## Records provided
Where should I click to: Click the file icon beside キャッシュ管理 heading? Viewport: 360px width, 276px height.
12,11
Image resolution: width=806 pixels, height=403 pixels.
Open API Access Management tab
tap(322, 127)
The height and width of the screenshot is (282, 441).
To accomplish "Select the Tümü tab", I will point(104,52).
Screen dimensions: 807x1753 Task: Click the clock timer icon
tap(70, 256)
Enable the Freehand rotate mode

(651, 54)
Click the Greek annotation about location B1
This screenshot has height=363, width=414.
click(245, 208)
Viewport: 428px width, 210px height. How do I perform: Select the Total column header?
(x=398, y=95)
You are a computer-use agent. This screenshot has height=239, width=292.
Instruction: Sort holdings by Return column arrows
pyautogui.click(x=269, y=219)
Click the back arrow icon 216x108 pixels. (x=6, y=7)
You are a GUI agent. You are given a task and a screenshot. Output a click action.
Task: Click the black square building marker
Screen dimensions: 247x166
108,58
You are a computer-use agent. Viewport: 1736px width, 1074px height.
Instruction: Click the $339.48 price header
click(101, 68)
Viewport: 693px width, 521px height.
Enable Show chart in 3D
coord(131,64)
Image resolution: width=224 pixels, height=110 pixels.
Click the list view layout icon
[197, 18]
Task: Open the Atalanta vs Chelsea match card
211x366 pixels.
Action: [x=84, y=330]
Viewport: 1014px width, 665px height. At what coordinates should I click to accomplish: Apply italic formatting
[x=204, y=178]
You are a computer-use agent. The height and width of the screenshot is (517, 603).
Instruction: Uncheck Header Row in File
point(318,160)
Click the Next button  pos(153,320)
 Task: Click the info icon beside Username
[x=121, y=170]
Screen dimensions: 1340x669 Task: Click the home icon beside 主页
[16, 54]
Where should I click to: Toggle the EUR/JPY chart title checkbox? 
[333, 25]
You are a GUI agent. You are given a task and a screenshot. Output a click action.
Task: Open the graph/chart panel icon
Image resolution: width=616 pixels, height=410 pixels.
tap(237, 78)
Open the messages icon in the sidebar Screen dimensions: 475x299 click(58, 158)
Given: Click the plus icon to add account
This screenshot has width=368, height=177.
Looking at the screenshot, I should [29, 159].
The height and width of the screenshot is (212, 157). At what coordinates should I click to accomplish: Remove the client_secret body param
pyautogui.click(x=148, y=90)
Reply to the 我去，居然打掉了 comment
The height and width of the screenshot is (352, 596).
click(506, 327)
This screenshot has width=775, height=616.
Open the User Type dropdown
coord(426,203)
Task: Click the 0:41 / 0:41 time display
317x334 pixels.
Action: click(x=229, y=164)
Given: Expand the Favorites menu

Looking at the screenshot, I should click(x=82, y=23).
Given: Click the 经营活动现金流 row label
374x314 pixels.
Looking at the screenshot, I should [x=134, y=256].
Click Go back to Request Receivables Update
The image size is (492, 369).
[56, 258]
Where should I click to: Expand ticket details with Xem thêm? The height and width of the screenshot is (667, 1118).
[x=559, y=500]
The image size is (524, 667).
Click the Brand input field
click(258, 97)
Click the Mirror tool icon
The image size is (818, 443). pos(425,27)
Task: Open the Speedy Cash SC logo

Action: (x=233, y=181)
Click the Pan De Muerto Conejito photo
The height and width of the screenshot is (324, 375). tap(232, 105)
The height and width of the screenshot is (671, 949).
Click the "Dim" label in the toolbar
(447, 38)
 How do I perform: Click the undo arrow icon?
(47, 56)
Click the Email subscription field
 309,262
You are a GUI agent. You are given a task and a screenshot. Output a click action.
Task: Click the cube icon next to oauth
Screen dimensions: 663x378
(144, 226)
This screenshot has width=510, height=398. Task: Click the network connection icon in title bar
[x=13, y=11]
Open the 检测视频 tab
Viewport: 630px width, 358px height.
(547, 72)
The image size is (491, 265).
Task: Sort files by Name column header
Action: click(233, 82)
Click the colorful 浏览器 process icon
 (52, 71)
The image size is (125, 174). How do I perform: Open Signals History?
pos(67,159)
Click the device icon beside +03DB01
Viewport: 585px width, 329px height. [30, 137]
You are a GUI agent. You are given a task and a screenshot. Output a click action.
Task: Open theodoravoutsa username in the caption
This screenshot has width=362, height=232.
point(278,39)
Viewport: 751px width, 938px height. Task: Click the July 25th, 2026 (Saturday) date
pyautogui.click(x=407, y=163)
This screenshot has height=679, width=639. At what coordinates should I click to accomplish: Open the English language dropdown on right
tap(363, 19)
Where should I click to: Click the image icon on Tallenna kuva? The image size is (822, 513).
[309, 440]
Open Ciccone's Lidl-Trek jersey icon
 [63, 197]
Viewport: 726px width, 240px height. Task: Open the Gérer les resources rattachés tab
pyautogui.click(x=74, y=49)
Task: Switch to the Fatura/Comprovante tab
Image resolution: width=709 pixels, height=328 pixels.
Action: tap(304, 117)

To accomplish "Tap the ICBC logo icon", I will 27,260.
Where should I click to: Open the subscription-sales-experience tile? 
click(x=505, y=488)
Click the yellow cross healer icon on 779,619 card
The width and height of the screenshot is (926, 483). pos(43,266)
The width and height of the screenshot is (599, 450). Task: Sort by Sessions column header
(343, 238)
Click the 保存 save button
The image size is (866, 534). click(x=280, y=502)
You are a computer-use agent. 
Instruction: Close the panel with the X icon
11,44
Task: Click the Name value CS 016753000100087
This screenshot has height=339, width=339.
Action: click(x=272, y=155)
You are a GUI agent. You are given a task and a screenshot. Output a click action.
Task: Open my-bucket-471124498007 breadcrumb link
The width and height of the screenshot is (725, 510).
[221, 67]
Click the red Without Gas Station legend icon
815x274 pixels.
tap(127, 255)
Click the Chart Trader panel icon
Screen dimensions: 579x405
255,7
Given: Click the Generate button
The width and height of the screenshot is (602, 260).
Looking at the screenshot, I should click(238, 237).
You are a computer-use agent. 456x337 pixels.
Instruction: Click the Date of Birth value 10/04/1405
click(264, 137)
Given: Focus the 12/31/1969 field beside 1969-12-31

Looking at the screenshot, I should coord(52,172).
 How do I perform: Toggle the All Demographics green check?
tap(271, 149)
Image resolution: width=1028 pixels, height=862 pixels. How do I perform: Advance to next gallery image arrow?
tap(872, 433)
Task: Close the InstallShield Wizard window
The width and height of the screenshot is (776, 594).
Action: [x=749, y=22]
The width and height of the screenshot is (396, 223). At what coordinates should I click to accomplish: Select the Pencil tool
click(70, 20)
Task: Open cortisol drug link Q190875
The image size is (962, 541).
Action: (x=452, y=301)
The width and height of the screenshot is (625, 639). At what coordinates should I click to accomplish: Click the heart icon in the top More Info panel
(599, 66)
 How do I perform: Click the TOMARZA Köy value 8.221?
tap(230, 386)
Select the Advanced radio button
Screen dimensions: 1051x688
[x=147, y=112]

## Problem requirements
When copying the data above, keep every line exactly as written.

## Reply
Where should I click to: Click the file icon beside キャッシュ管理 heading? Viewport: 360px width, 276px height.
12,11
Image resolution: width=806 pixels, height=403 pixels.
Open API Access Management tab
tap(322, 127)
The height and width of the screenshot is (282, 441).
To accomplish "Select the Tümü tab", I will point(104,52).
Screen dimensions: 807x1753 Task: Click the clock timer icon
tap(70, 256)
Enable the Freehand rotate mode

(651, 54)
Click the Greek annotation about location B1
This screenshot has height=363, width=414.
click(245, 208)
Viewport: 428px width, 210px height. How do I perform: Select the Total column header?
(x=398, y=95)
You are a computer-use agent. This screenshot has height=239, width=292.
Instruction: Sort holdings by Return column arrows
pyautogui.click(x=269, y=219)
Click the back arrow icon 216x108 pixels. (x=6, y=7)
You are a GUI agent. You are given a task and a screenshot. Output a click action.
Task: Click the black square building marker
Screen dimensions: 247x166
108,58
You are a computer-use agent. Viewport: 1736px width, 1074px height.
Instruction: Click the $339.48 price header
click(101, 68)
Viewport: 693px width, 521px height.
Enable Show chart in 3D
coord(131,64)
Image resolution: width=224 pixels, height=110 pixels.
Click the list view layout icon
[197, 18]
Task: Open the Atalanta vs Chelsea match card
211x366 pixels.
Action: [x=84, y=330]
Viewport: 1014px width, 665px height. At what coordinates should I click to accomplish: Apply italic formatting
[x=204, y=178]
You are a computer-use agent. The height and width of the screenshot is (517, 603).
Instruction: Uncheck Header Row in File
point(318,160)
Click the Next button  pos(153,320)
 Task: Click the info icon beside Username
[x=121, y=170]
Screen dimensions: 1340x669 Task: Click the home icon beside 主页
[16, 54]
Where should I click to: Toggle the EUR/JPY chart title checkbox? 
[333, 25]
You are a GUI agent. You are given a task and a screenshot. Output a click action.
Task: Open the graph/chart panel icon
Image resolution: width=616 pixels, height=410 pixels.
tap(237, 78)
Open the messages icon in the sidebar Screen dimensions: 475x299 click(58, 158)
Given: Click the plus icon to add account
This screenshot has width=368, height=177.
Looking at the screenshot, I should [29, 159].
The height and width of the screenshot is (212, 157). At what coordinates should I click to accomplish: Remove the client_secret body param
pyautogui.click(x=148, y=90)
Reply to the 我去，居然打掉了 comment
The height and width of the screenshot is (352, 596).
click(506, 327)
This screenshot has width=775, height=616.
Open the User Type dropdown
coord(426,203)
Task: Click the 0:41 / 0:41 time display
317x334 pixels.
Action: click(x=229, y=164)
Given: Expand the Favorites menu

Looking at the screenshot, I should click(x=82, y=23).
Given: Click the 经营活动现金流 row label
374x314 pixels.
Looking at the screenshot, I should [x=134, y=256].
Click Go back to Request Receivables Update
The image size is (492, 369).
[56, 258]
Where should I click to: Expand ticket details with Xem thêm? The height and width of the screenshot is (667, 1118).
[x=559, y=500]
The image size is (524, 667).
Click the Brand input field
click(258, 97)
Click the Mirror tool icon
The image size is (818, 443). pos(425,27)
Task: Open the Speedy Cash SC logo

Action: (x=233, y=181)
Click the Pan De Muerto Conejito photo
The height and width of the screenshot is (324, 375). tap(232, 105)
The height and width of the screenshot is (671, 949).
Click the "Dim" label in the toolbar
(447, 38)
 How do I perform: Click the undo arrow icon?
(47, 56)
Click the Email subscription field
 309,262
You are a GUI agent. You are given a task and a screenshot. Output a click action.
Task: Click the cube icon next to oauth
Screen dimensions: 663x378
(144, 226)
This screenshot has width=510, height=398. Task: Click the network connection icon in title bar
[x=13, y=11]
Open the 检测视频 tab
Viewport: 630px width, 358px height.
(547, 72)
The image size is (491, 265).
Task: Sort files by Name column header
Action: click(233, 82)
Click the colorful 浏览器 process icon
 (52, 71)
The image size is (125, 174). How do I perform: Open Signals History?
pos(67,159)
Click the device icon beside +03DB01
Viewport: 585px width, 329px height. [30, 137]
You are a GUI agent. You are given a task and a screenshot. Output a click action.
Task: Open theodoravoutsa username in the caption
This screenshot has width=362, height=232.
point(278,39)
Viewport: 751px width, 938px height. Task: Click the July 25th, 2026 (Saturday) date
pyautogui.click(x=407, y=163)
This screenshot has height=679, width=639. At what coordinates should I click to accomplish: Open the English language dropdown on right
tap(363, 19)
Where should I click to: Click the image icon on Tallenna kuva? The image size is (822, 513).
[309, 440]
Open Ciccone's Lidl-Trek jersey icon
 [63, 197]
Viewport: 726px width, 240px height. Task: Open the Gérer les resources rattachés tab
pyautogui.click(x=74, y=49)
Task: Switch to the Fatura/Comprovante tab
Image resolution: width=709 pixels, height=328 pixels.
Action: tap(304, 117)

To accomplish "Tap the ICBC logo icon", I will 27,260.
Where should I click to: Open the subscription-sales-experience tile? 
click(x=505, y=488)
Click the yellow cross healer icon on 779,619 card
The width and height of the screenshot is (926, 483). pos(43,266)
The width and height of the screenshot is (599, 450). Task: Sort by Sessions column header
(343, 238)
Click the 保存 save button
The image size is (866, 534). click(x=280, y=502)
You are a computer-use agent. 
Instruction: Close the panel with the X icon
11,44
Task: Click the Name value CS 016753000100087
This screenshot has height=339, width=339.
Action: click(x=272, y=155)
You are a GUI agent. You are given a task and a screenshot. Output a click action.
Task: Open my-bucket-471124498007 breadcrumb link
The width and height of the screenshot is (725, 510).
[221, 67]
Click the red Without Gas Station legend icon
815x274 pixels.
tap(127, 255)
Click the Chart Trader panel icon
Screen dimensions: 579x405
255,7
Given: Click the Generate button
The width and height of the screenshot is (602, 260).
Looking at the screenshot, I should click(238, 237).
You are a computer-use agent. 456x337 pixels.
Instruction: Click the Date of Birth value 10/04/1405
click(264, 137)
Given: Focus the 12/31/1969 field beside 1969-12-31

Looking at the screenshot, I should coord(52,172).
 How do I perform: Toggle the All Demographics green check?
tap(271, 149)
Image resolution: width=1028 pixels, height=862 pixels. How do I perform: Advance to next gallery image arrow?
tap(872, 433)
Task: Close the InstallShield Wizard window
The width and height of the screenshot is (776, 594).
Action: [x=749, y=22]
The width and height of the screenshot is (396, 223). At what coordinates should I click to accomplish: Select the Pencil tool
click(70, 20)
Task: Open cortisol drug link Q190875
The image size is (962, 541).
Action: (x=452, y=301)
The width and height of the screenshot is (625, 639). At what coordinates should I click to accomplish: Click the heart icon in the top More Info panel
(599, 66)
 How do I perform: Click the TOMARZA Köy value 8.221?
tap(230, 386)
Select the Advanced radio button
Screen dimensions: 1051x688
[x=147, y=112]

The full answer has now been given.